Re: [PATCH v2] mm: fix aio performance regression for database caused by THP (backport to stable)

Andrea Arcangeli <aarcange@xxxxxxxxxx> · Fri, 18 Oct 2013 01:34:05 +0200

Hi,

On Tue, Oct 15, 2013 at 01:46:08PM -0600, Khalid Aziz wrote:
> @@ -68,13 +69,26 @@ static void __put_compound_page(struct page *page)
>  {
>  	compound_page_dtor *dtor;
>  
> -	__page_cache_release(page);
> +	if (!PageHuge(page))
> +		__page_cache_release(page);
>  	dtor = get_compound_page_dtor(page);
>  	(*dtor)(page);

What is the above change about?

The above two liner is not even upstream (what is the differece in 3.0
that requires it??). From a very quick review it doesn't make sense to
add a branch that removes a branch. It just slowdown all other cases
but at zero performance gain for hugetlbfs.
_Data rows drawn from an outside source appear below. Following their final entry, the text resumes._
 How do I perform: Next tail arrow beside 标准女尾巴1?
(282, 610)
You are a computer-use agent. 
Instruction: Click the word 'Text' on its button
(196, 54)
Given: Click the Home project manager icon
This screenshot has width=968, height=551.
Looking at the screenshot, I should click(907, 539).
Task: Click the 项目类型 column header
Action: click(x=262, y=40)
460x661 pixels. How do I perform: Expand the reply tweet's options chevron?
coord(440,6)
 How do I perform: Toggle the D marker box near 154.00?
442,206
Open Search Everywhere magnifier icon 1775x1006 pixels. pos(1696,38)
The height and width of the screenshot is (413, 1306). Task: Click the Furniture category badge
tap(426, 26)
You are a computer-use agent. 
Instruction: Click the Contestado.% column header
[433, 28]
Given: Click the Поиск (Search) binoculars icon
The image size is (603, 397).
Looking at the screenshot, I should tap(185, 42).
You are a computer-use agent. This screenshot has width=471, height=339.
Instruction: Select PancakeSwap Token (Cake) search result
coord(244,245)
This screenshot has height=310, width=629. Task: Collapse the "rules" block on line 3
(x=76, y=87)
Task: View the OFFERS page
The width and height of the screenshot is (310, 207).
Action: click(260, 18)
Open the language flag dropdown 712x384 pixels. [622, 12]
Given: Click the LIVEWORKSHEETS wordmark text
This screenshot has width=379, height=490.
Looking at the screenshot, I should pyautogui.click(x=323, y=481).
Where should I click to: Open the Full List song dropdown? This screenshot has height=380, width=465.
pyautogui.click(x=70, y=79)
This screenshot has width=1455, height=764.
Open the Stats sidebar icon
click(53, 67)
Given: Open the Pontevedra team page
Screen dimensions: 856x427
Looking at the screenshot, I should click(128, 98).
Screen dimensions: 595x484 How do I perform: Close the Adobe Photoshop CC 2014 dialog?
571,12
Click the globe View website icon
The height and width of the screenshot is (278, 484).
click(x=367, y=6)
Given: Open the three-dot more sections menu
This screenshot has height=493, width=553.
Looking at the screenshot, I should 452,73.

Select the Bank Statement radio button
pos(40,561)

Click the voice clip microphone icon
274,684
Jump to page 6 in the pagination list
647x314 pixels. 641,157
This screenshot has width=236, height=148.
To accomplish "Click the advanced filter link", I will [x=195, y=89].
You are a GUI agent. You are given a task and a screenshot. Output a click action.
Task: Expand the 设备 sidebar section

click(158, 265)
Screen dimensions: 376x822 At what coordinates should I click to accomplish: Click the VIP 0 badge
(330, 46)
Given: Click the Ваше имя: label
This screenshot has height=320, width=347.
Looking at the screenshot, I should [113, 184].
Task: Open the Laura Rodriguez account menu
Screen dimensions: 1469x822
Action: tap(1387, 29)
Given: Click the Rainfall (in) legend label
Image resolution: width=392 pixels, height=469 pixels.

Gcc likely inlines the call anyway so there's no much to sikp other
than testbit vs dtor comparison (if something PageLRU shall be faster
even for hugetlbfs).

In addition of just being a slowdown for everything, probably
including hugetlbfs, it looks risky overall, if any hugepage would end
up in the LRU this change would lead to a kernel crash. I'd say the
above not ok for stable (nor for upstream in fact).

>  }
>  
>  static void put_compound_page(struct page *page)
>  {
> +	/*
> +	 * hugetlbfs pages cannot be split from under us.  If this is a
> +	 * hugetlbfs page, check refcount on head page and release the page if
> +	 * the refcount becomes zero.
> +	 */
> +	if (PageHuge(page)) {
> +		page = compound_head(page);
> +		if (put_page_testzero(page))
> +			__put_compound_page(page);
> +		return;
> +	}
> +
>  	if (unlikely(PageTail(page))) {
>  		/* __split_huge_page_refcount can run under us */
>  		struct page *page_head = compound_trans_head(page);
> @@ -159,8 +173,20 @@ bool __get_page_tail(struct page *page)
>  	 */
>  	unsigned long flags;
>  	bool got = false;
> -	struct page *page_head = compound_trans_head(page);
> +	struct page *page_head;
> +
> +	/*
> +	 * If this is a hugetlbfs page it cannot be split under us.  Simply
> +	 * increment refcount for the head page.
> +	 */
> +	if (PageHuge(page)) {
> +		page_head = compound_head(page);
> +		atomic_inc(&page_head->_count);
> +		got = true;
> +		goto out;
> +	}
>  
> +	page_head = compound_trans_head(page);
>  	if (likely(page != page_head && get_page_unless_zero(page_head))) {
>  		/*
>  		 * page_head wasn't a dangling pointer but it
> @@ -178,6 +204,7 @@ bool __get_page_tail(struct page *page)
>  		if (unlikely(!got))
>  			put_page(page_head);
>  	}
> +out:
>  	return got;
>  }
>  EXPORT_SYMBOL(__get_page_tail);

Rest is ok, but I had feedback from real Oracle benchmarks on double
FusionIO (capable of 3GB/sec x 2) (i.e. the only case were this
optimization can matter) and there was absolutely zero performance
difference measured with this patch applied vs stock.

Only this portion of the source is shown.